At around 2pm today, I stood in the scorching heat of the South Riverside Pasture reviewing the herd’s grazing progress. Fifty feet away on the riverbank, a cock pheasant stood watching my every move. The cattle have greatly reduced the thistle, nettle, doc, cow parsley, and common hogweed coverage, and even devoured a giant hogweed plant, a phototoxic and noxious weed, that dared to try its luck rooting on the riverbank; I think Wayne might have been responsible for the latter. The cattle have removed most of small bramble patches and reduced the size of larger ones; they have eaten every piece of Himalayan balsam on the South Pasture, and generally done a reasonable grazing job I think.
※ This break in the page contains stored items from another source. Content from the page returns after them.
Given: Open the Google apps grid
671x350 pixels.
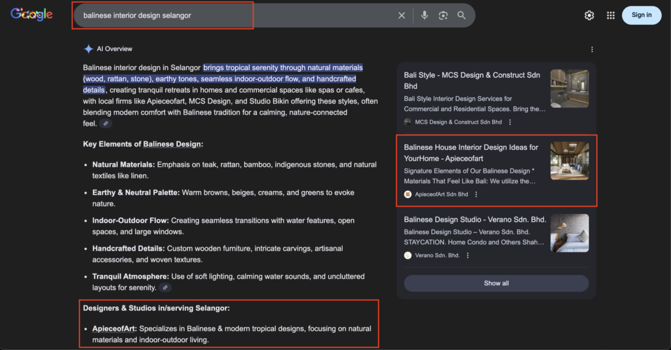Looking at the screenshot, I should [611, 16].
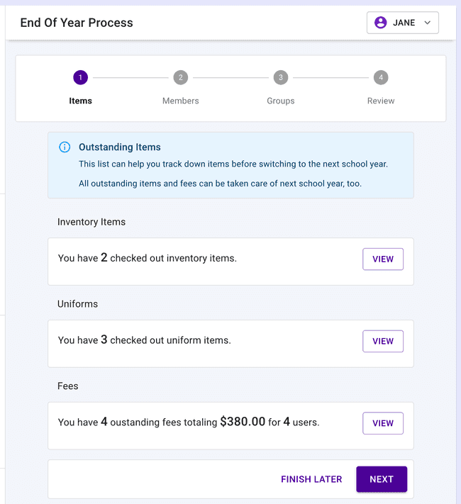461x504 pixels.
Task: Click the $380.00 fees total text
Action: point(243,422)
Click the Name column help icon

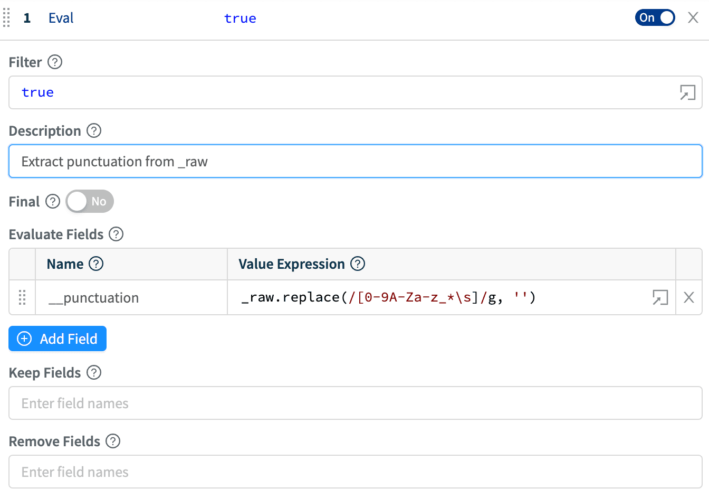[96, 264]
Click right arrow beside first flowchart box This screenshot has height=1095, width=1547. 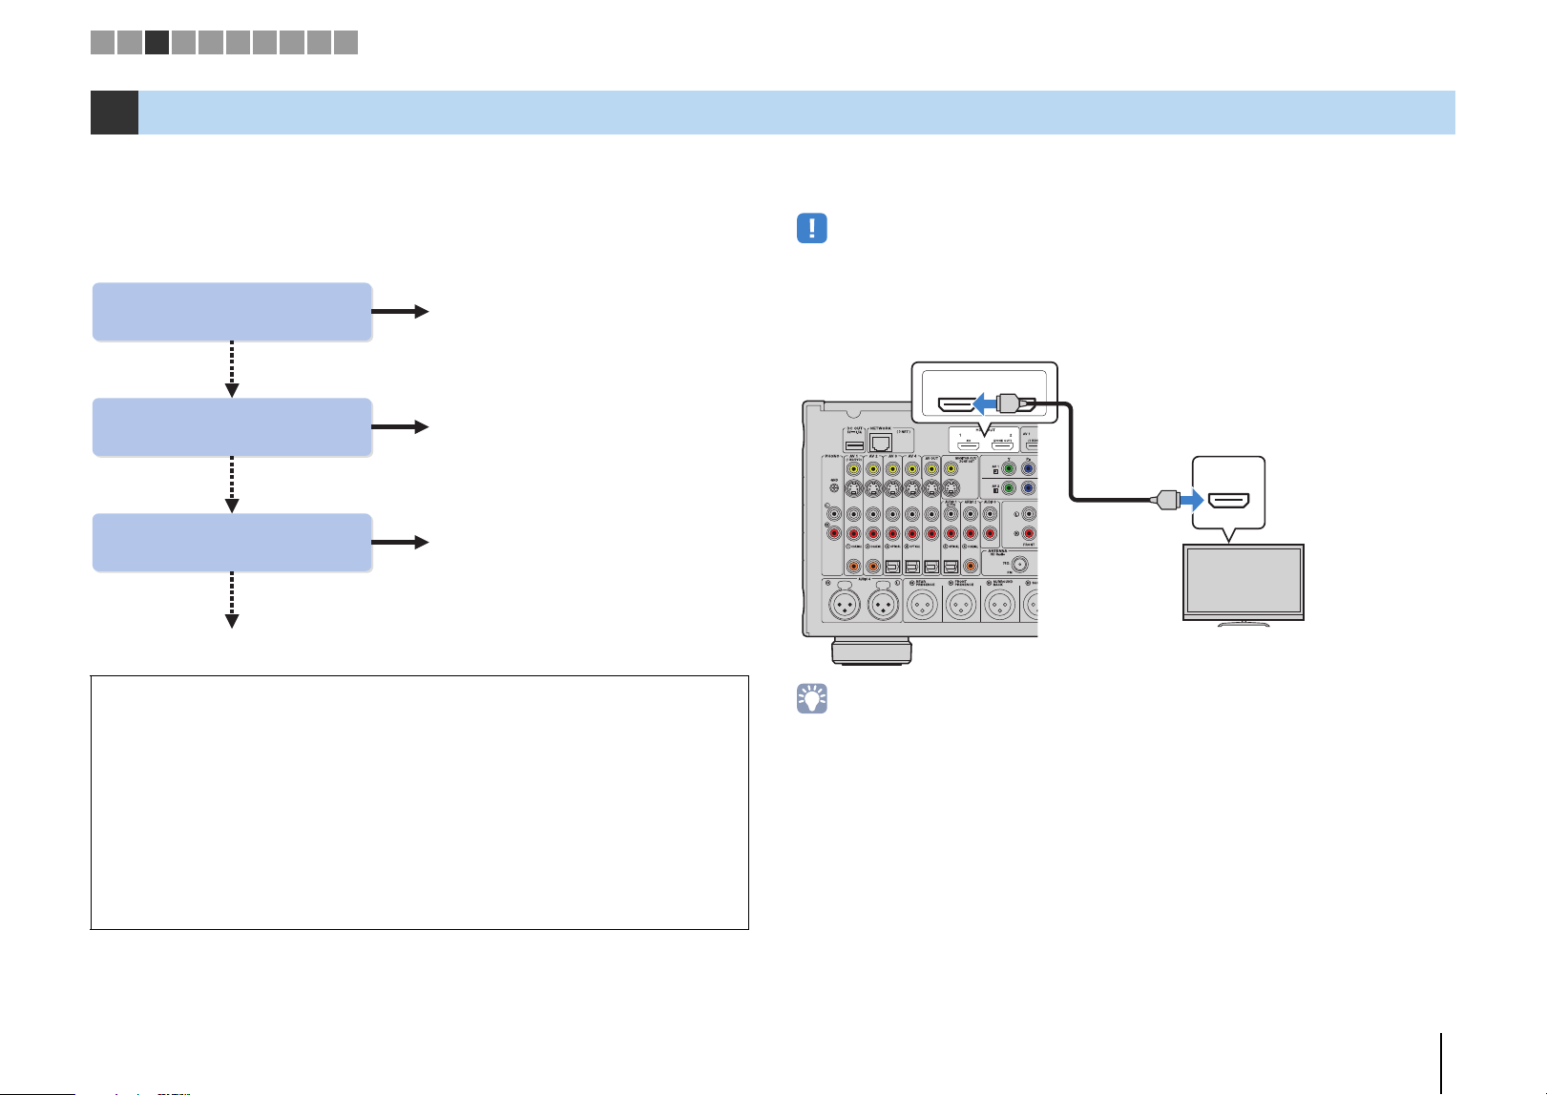pos(401,312)
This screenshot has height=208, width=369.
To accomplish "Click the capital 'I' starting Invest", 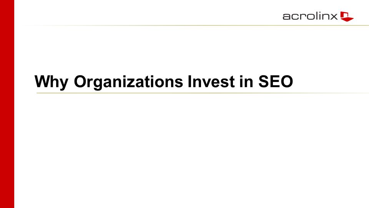I will [190, 81].
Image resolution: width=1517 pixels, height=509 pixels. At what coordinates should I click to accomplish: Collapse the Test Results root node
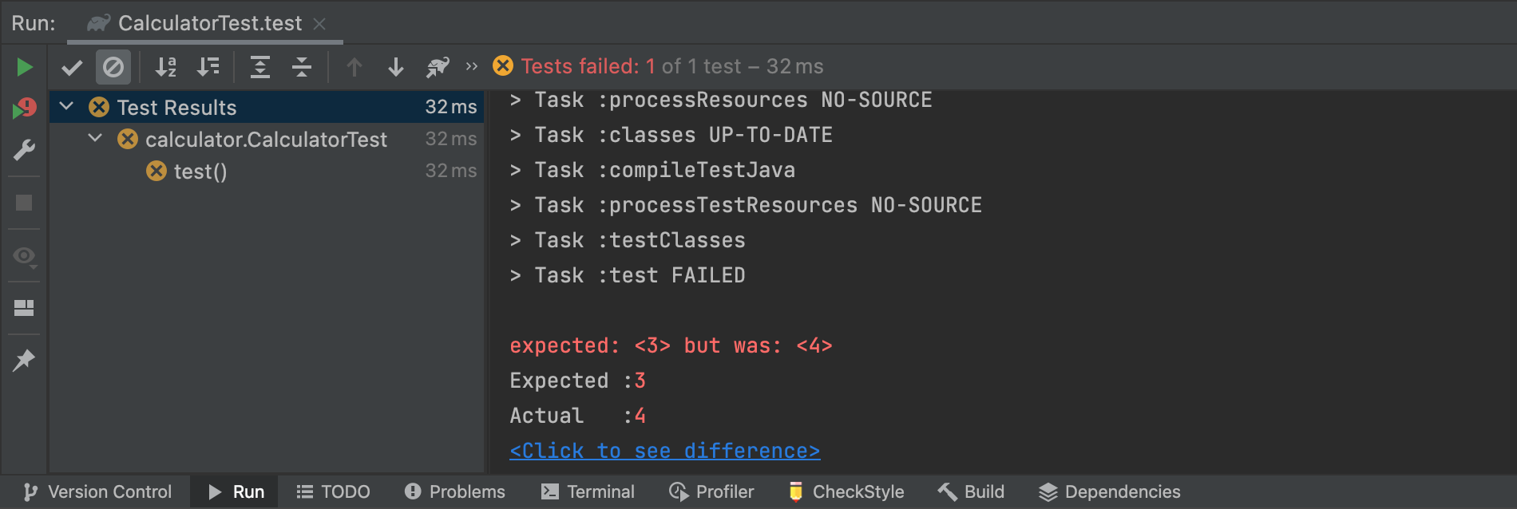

I was debating with myself about how much thistle I should leave growing in the pasture, when I heard a commotion in the river. I couldn’t see the pheasant and wondered whether it had been so intent on what I was doing that it had taken a few backward steps and fallen in the water, so I went over to have a look. The pheasant was indeed in the water and a big old mink was attacking it with gusto and doing its best to keep the cock’s head underwater. The mink dragged the subdued bird to the bank and pulled it under overhanging vegetation. There was more violent movement, muffled noises and squealing, followed by silence. After a minute or two of silence, the mink appeared from beneath the vegetation, licked its lips, sniffed the air, and quickly scurried away over the mud, leaving the pheasant in its death throes.
Whether the pheasant fell into the river, or the mink rugby tackled it into the water, I can’t say, but what I can say is that a mink will attack anything it thinks it has at least half a chance of killing.